** TASK PROMPT **
Return all of the data exactly, with nothing left out but the pictures.

** MATERIAL SUPPLIED **
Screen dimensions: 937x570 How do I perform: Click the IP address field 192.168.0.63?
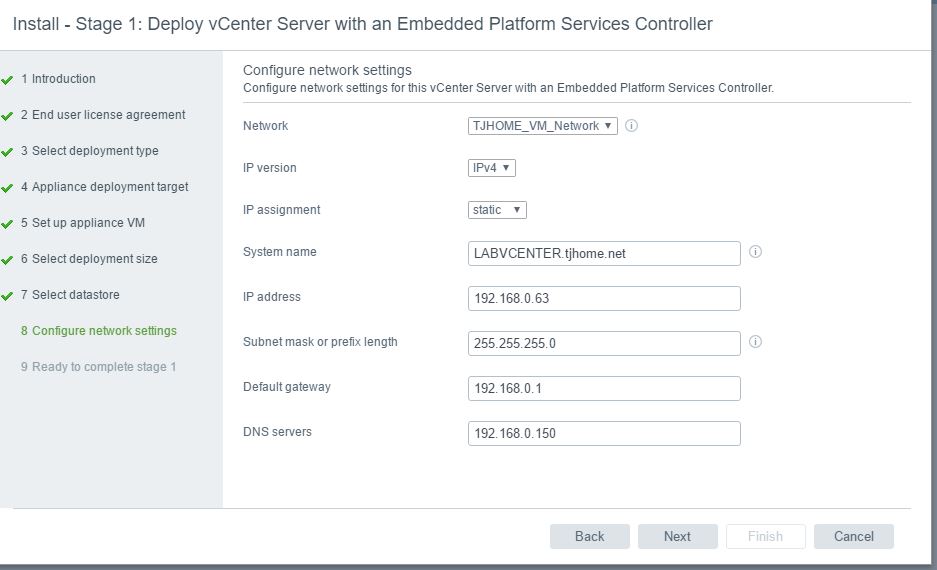coord(604,298)
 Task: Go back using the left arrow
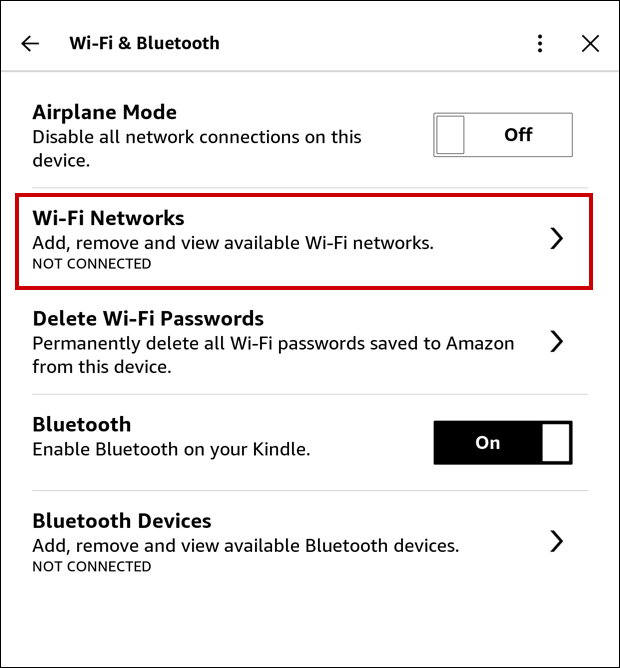[x=30, y=43]
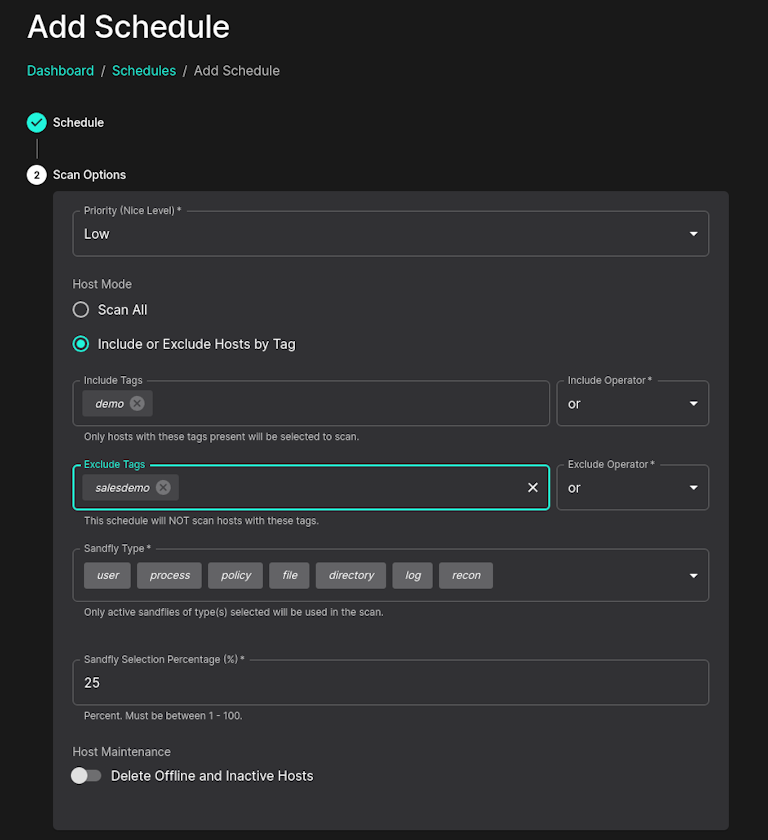
Task: Open the Priority (Nice Level) dropdown
Action: (x=693, y=233)
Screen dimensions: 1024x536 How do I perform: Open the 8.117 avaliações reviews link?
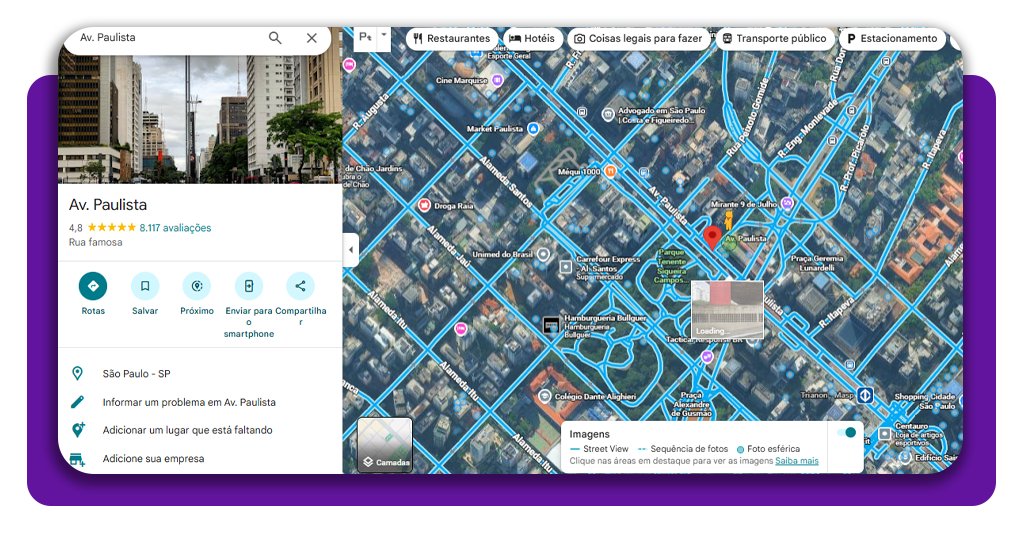(175, 228)
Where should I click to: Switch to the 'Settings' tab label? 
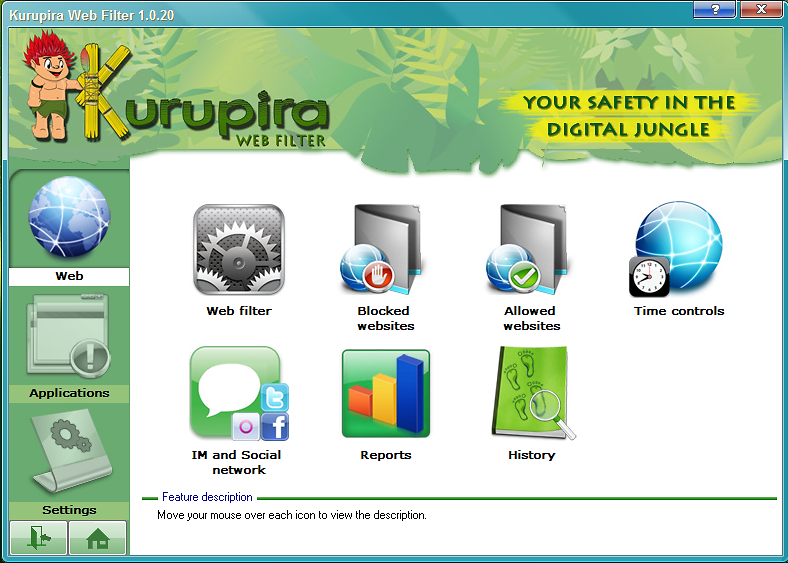pyautogui.click(x=69, y=510)
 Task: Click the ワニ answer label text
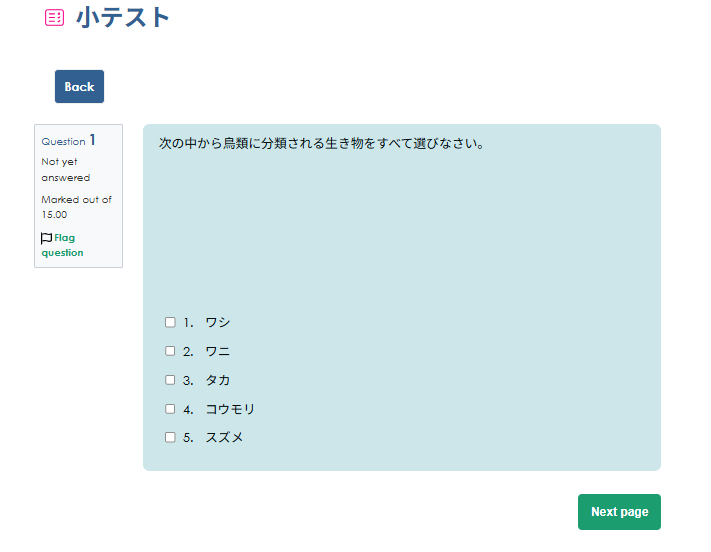coord(217,351)
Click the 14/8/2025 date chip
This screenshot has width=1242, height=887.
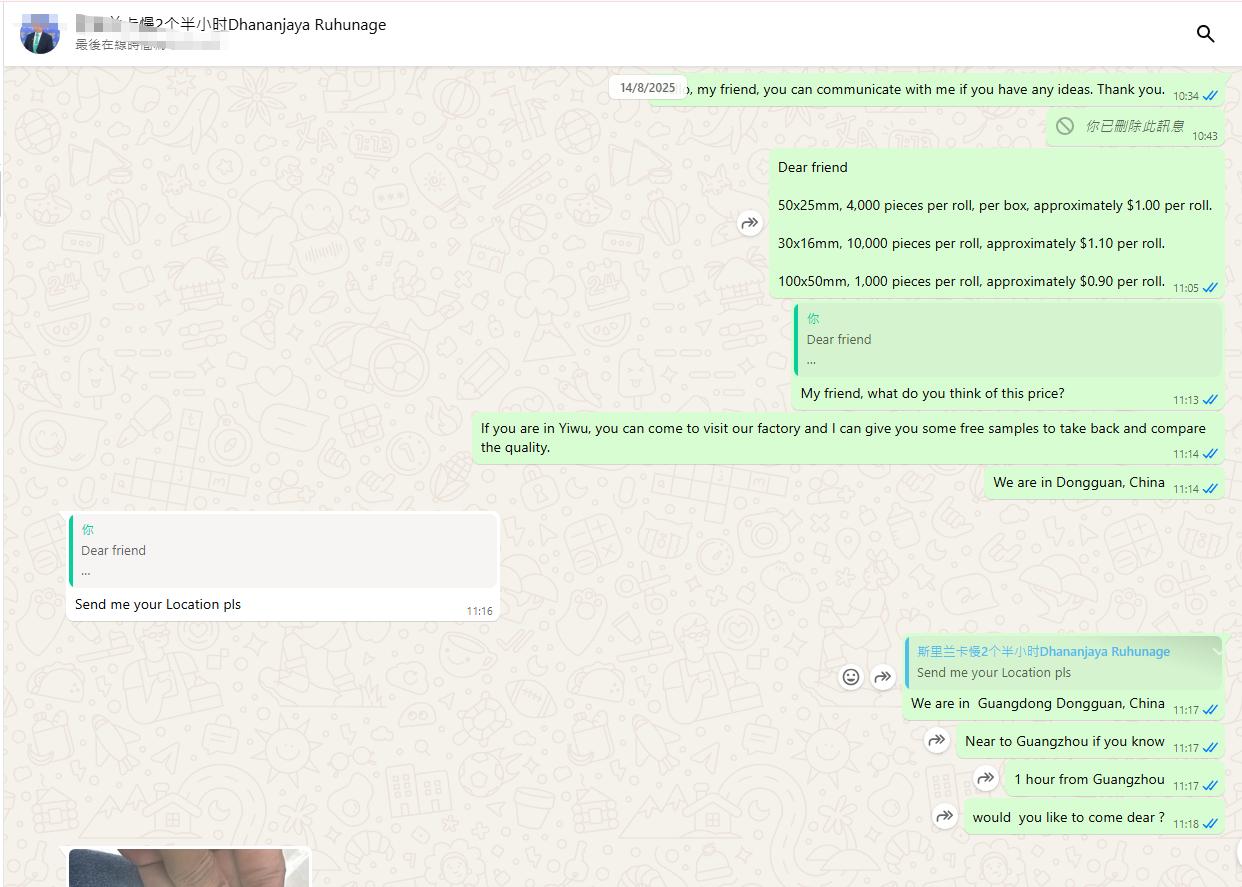647,88
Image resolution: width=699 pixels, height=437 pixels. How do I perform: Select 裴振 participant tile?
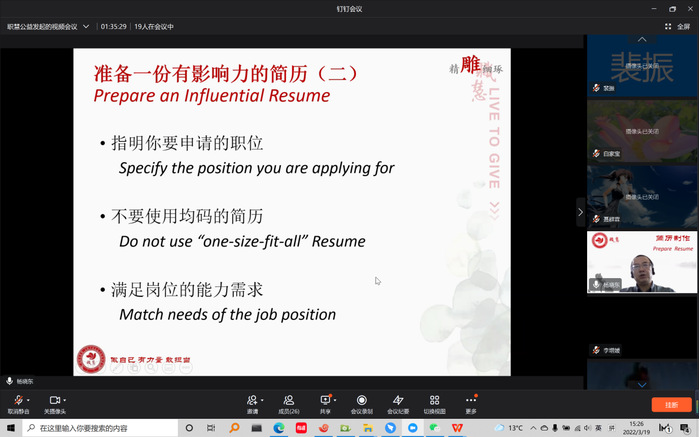coord(641,64)
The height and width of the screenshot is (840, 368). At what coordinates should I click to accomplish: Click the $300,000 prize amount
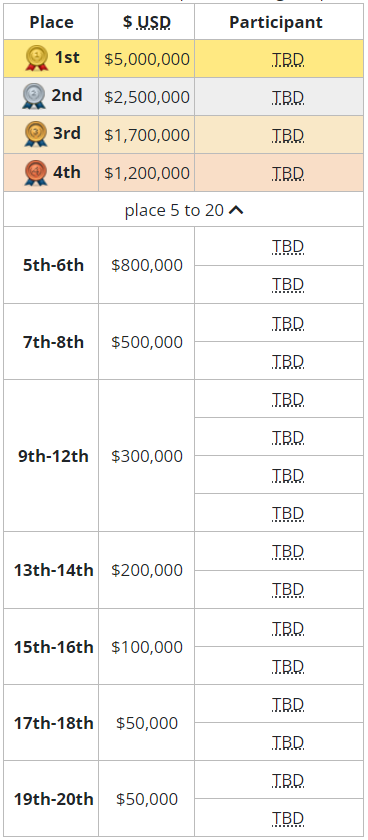coord(147,456)
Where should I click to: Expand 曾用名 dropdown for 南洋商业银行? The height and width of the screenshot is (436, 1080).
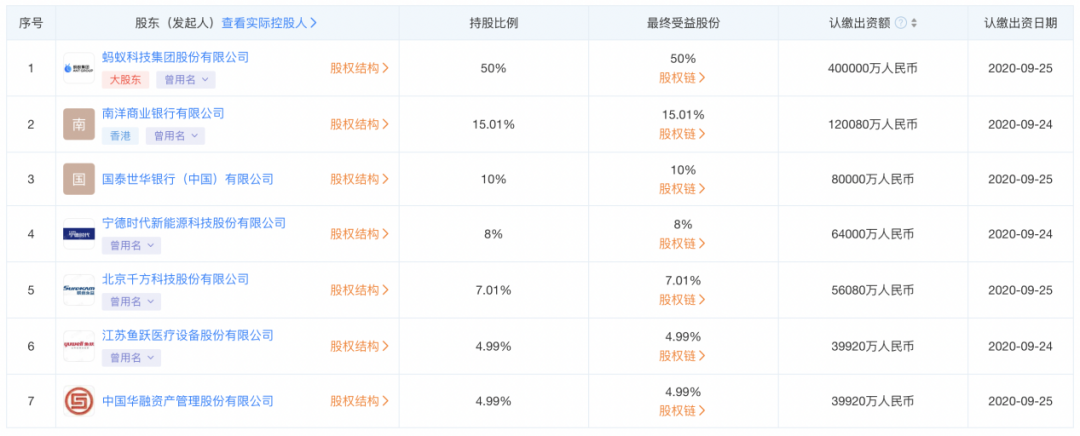click(x=175, y=136)
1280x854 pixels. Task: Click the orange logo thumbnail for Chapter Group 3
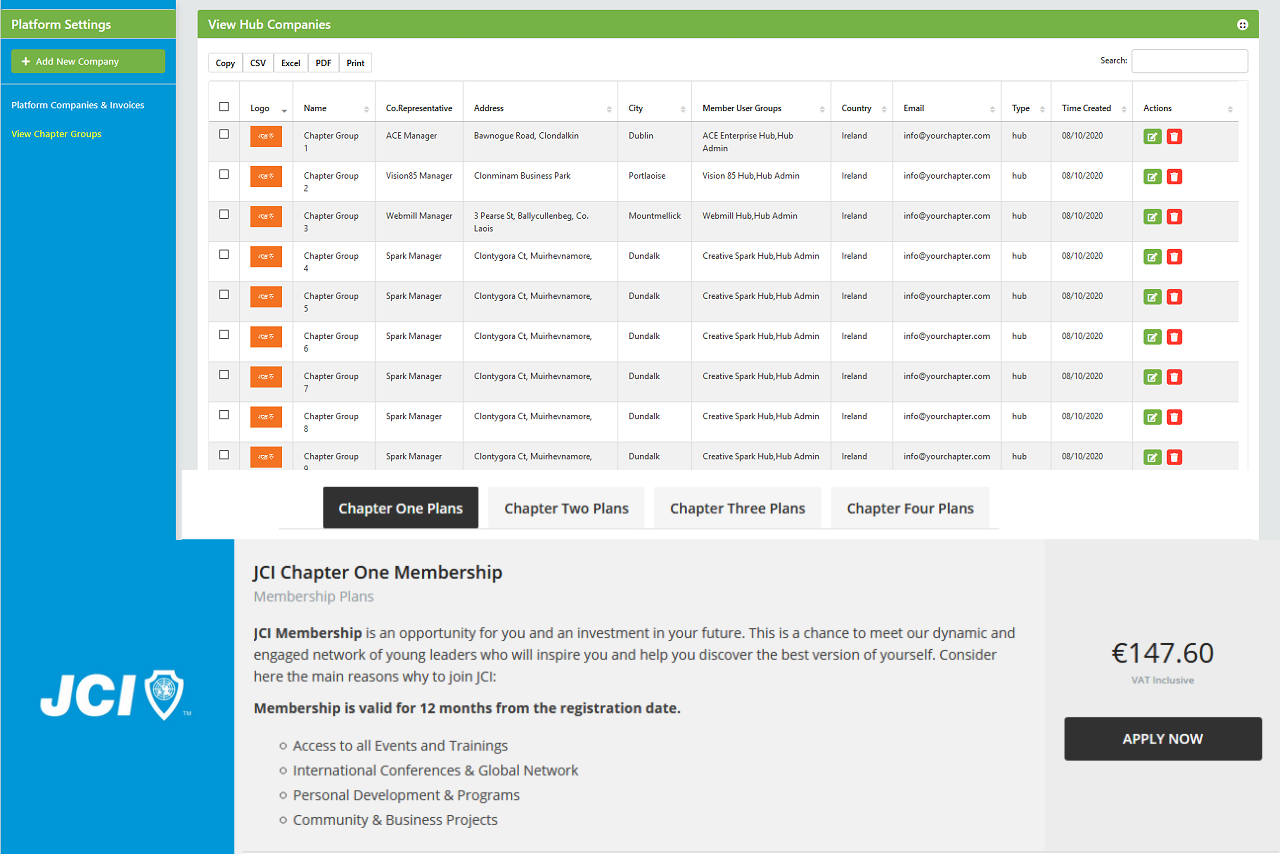click(265, 216)
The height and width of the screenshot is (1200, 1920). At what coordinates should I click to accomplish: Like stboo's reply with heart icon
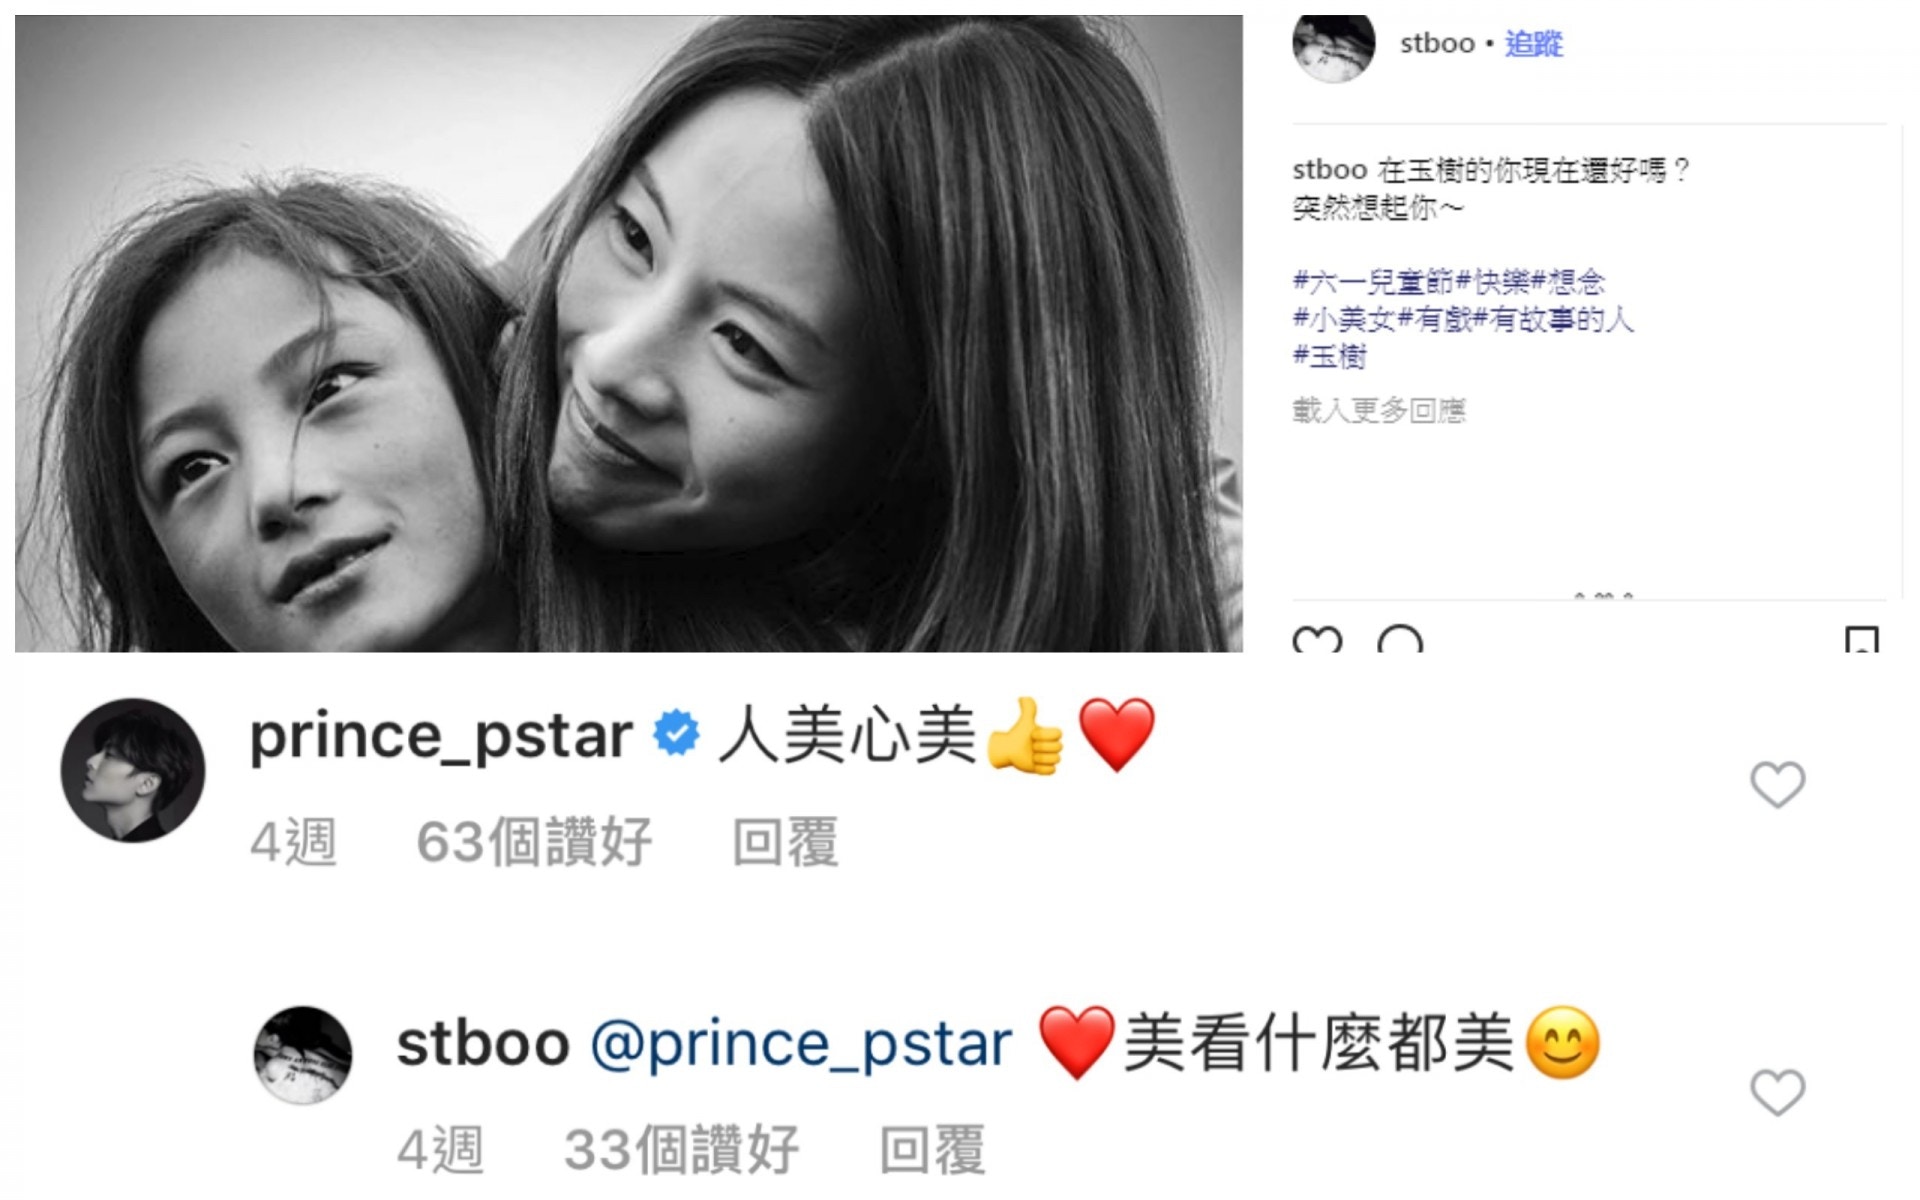pos(1777,1092)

** ANSWER **
Screen dimensions: 937x570 How do I perform: Click the IP address field 192.168.0.63?
coord(604,298)
 Task: Go back using the left arrow
[x=30, y=43]
Task: Open the Priority (Nice Level) dropdown
Action: (x=693, y=233)
Screen dimensions: 1024x536 How do I perform: Open the 8.117 avaliações reviews link?
(175, 228)
Where should I click to: Switch to the 'Settings' tab label? 
pyautogui.click(x=69, y=510)
 Task: Click the ワニ answer label text
coord(217,351)
Click the 14/8/2025 date chip
This screenshot has width=1242, height=887.
647,88
Image resolution: width=699 pixels, height=437 pixels. How do I perform: Select 裴振 participant tile?
coord(641,64)
The height and width of the screenshot is (840, 368). At what coordinates should I click to accomplish: Click the $300,000 prize amount
coord(147,456)
Where should I click to: Expand 曾用名 dropdown for 南洋商业银行? The height and width of the screenshot is (436, 1080).
click(x=175, y=136)
1280x854 pixels. Task: Click the orange logo thumbnail for Chapter Group 3
click(265, 216)
The height and width of the screenshot is (1200, 1920). At what coordinates should I click to accomplish: Like stboo's reply with heart icon
pos(1777,1092)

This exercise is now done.